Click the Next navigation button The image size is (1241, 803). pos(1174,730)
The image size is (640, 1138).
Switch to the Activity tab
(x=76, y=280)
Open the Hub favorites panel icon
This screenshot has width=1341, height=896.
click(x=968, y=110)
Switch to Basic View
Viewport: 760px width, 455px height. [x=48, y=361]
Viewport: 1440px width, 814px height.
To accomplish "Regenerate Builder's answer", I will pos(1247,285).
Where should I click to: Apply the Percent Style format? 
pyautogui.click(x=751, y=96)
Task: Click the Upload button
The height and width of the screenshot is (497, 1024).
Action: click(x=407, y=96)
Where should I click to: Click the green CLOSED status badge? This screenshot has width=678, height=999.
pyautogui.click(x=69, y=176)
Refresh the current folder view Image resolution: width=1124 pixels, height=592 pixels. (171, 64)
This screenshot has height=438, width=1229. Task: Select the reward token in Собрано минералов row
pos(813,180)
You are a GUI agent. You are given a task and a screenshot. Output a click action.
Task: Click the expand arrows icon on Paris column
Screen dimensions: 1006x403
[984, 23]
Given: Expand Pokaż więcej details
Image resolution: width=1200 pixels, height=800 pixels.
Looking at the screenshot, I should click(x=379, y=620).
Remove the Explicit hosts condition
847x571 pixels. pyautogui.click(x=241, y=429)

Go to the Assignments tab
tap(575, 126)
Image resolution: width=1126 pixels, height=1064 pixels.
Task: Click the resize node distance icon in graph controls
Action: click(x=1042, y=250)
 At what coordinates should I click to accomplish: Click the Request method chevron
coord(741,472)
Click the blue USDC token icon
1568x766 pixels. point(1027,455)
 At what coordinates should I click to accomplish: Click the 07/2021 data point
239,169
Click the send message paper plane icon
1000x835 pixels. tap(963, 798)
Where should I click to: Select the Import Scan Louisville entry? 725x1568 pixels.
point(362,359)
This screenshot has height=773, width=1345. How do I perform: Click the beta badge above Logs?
§ §
Exercise details → Return each line in the records that holds the string "button".

Exercise response →
Click the Next navigation button The image size is (1241, 803). pos(1174,730)
Task: Click the Upload button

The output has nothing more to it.